The question, "How do you spend most of your time, as a developer or as a user?", which I heard during a college seminar presentation, has stuck with me since then. I remember taking some actions in my career after hearing it, it made me realize that I wanted to invest more time thinking and building things as a producer, and not as a consumer of the technology.

When we delegate everything to AI, we put ourselves back into the consumer/user perspective again. Sometimes, we give up our greatest power.

I was making some commits using the github interface, and when I was creating a pull request, Copilot suggested a commit message. At first glance, I thought, "that's cool", but then I noticed that I hadn't really thought about what I had built. I was just clicking buttons automatically, without reflecting on my work.

The next time you are building something, ask yourself: "Am I being a developer in control and aware of what I'm building? or am I just a user consuming every output AI gives me?"

The cost of the HYPE

Every time I open my browser or linkedin, I see a lot of articles, courses, videos, and content about prompt engineering and how to get better at using AI.

I know it is good to learn the basics and understand how to get more assertive answers and outputs from AI. However, in my experience, the fundamentals and the basics related to your field are the most valuable.

In the software engineer context, there are topics that never get old, and this knowledge makes the biggest difference in your career. Learning about DNS, memory management, software architecture, code design, CI/CD, cloud computing, and so on will sharpen you more than any prompt you learn.

You don't need to ignore the hype, I would only suggest learning the basics before jumping into the hype.

The cost of AI in your company

Have you thought about the impact of AI in your company? What is the cost of coding faster using AI? Is there any impact on the teams using AI? What about the domain knowledge, is it still relevant? How do you measure code quality when using AI?

  • Measuring code quality using AI

Well, that's a tricky one. AI has been trained on a large amount of code from many sources, and it is hard to define what good code and bad code really are.

Would you trust AI to decide whether code is good or not? and based on which concepts? I think most of the discussions in the software engineering area are about principles and concepts we have, and whether or not we should follow them.

AI can read entire codebases easily... Humans cannot.

  • The impact on teams using AI

First, I would like to start talking about the domain knowledge. Companies used to care more about the domain knowledge, and from my experience, it plays a huge role in day-to-day operations, bug fixing, and generating value through new features.

If we start using AI to solve problems in day-to-day operations instead of training people to build strong domain knowledge, the long-term outcome can be harmful. What if you need to fix something urgent in production? Would you trust AI entirely to do it? How likely is it that AI will fully understand the context and provide the best solution for the scenario?

The combination of AI and someone with strong domain knowledge is powerful, but choosing only AI is not a wise decision.

Second, if we start isolating people to work only with AI, how will knowledge sharing happen? There are things that only day-to-day conversations or a pair programming session can provide.

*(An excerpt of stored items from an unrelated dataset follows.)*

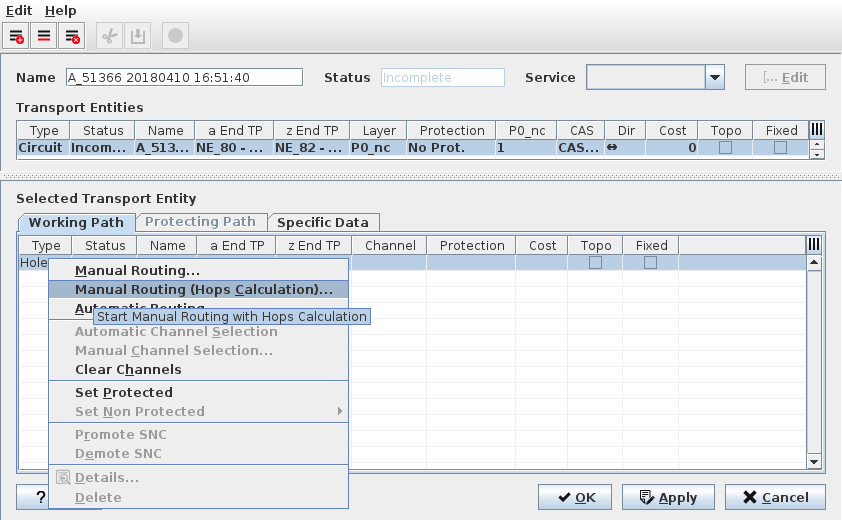The height and width of the screenshot is (521, 842).
Task: Click the scissors cut toolbar icon
Action: [110, 36]
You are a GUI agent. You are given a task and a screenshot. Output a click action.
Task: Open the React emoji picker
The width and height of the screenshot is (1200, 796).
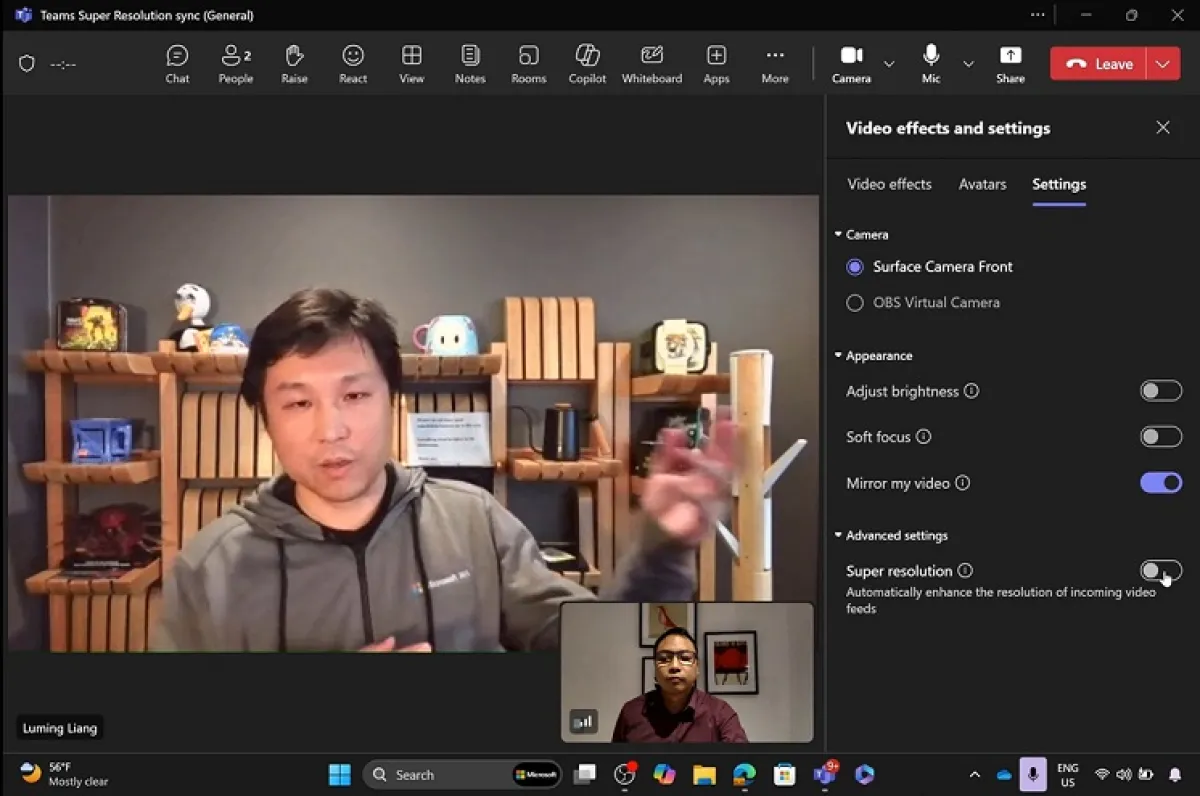pyautogui.click(x=352, y=63)
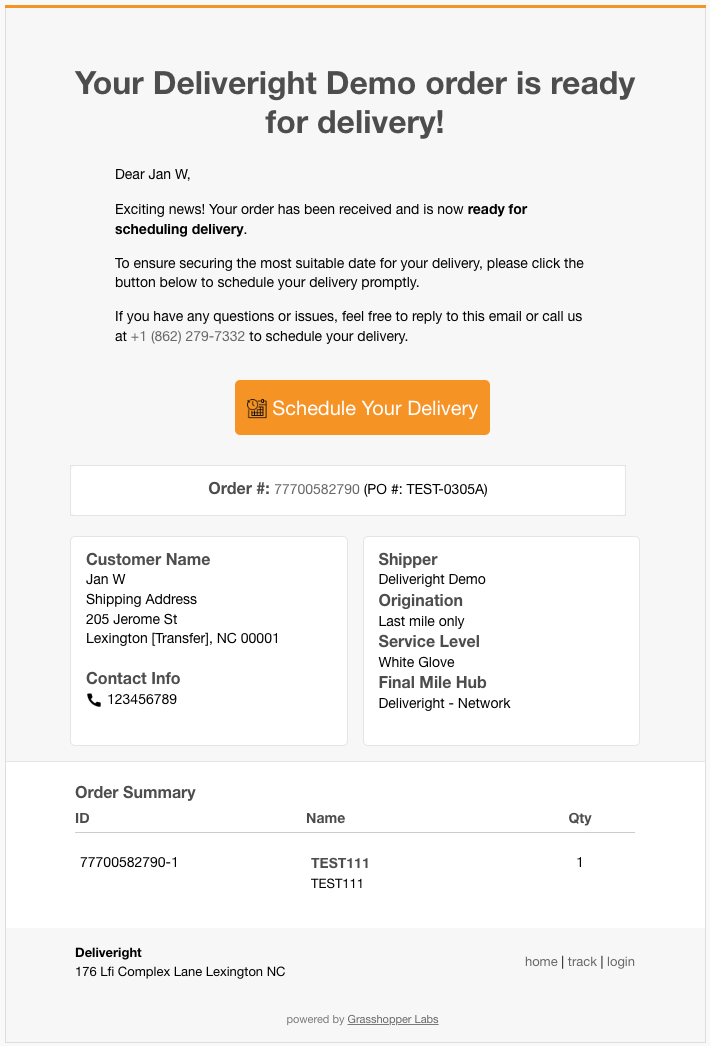Open the login link in the footer
The image size is (710, 1046).
click(x=620, y=961)
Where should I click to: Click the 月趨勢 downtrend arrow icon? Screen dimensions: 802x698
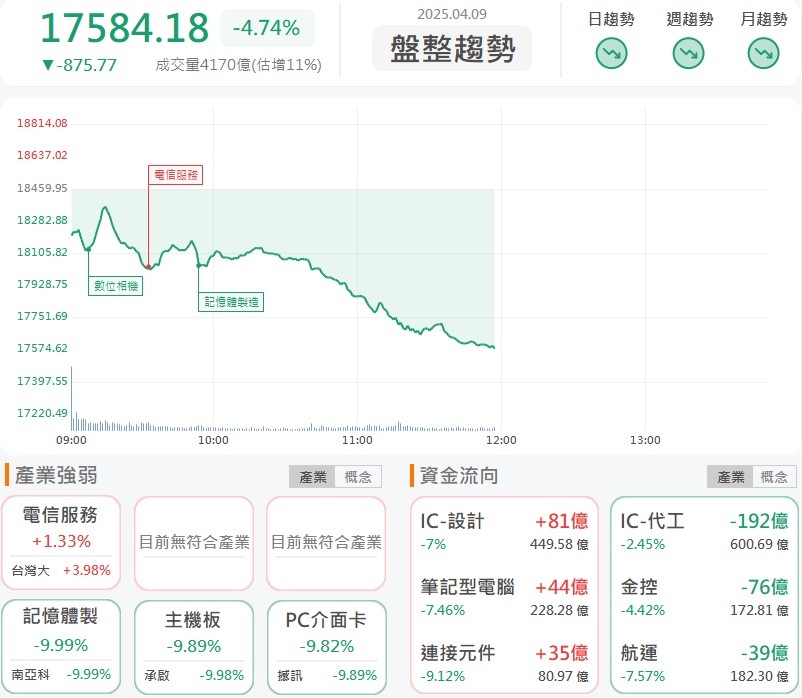pos(764,53)
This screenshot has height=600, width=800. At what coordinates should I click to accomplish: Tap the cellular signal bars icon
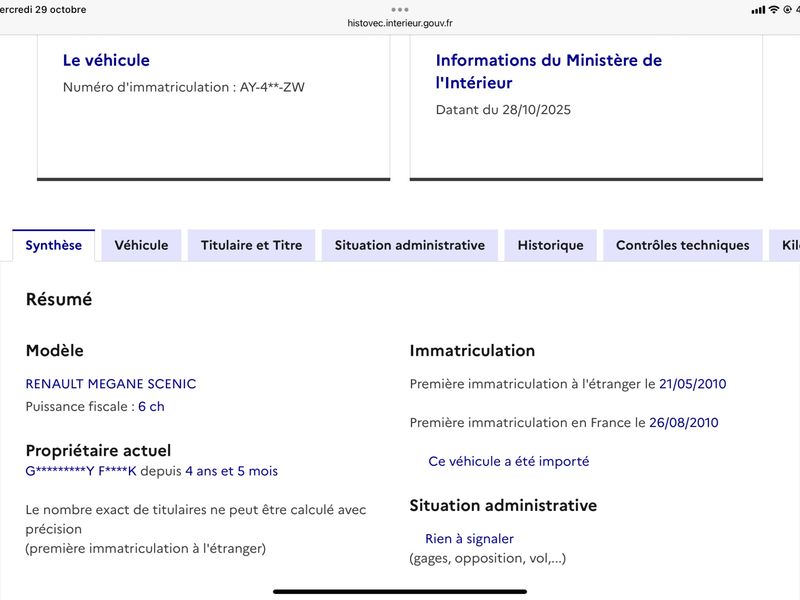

Also, if we isolate people to work only on AI, we lose interactions and, consequently, teamwork.

The cost of replacing a good employee is far higher than the cost of an AI tool.

Final thoughts

I am not advocating against AI. I really believe AI is a great tool that can help us and speed things up for us a lot. I use AI daily, and I feel productive when using it.

My main point here is that we should always be in control of it, not the other way around. We should criticize its outputs, learn the basics and foundations, and sometimes do things by ourselves, embracing the learn by doing process.

Do not delegate your entire career to AI, take ownership of your decisions. This path will require one of the hardest things in life: discipline. But don't give up on it, the more you exercise discipline, the easier it becomes.

Let's create more original content, thoughts, and ideas in an AI world where so much feels generic.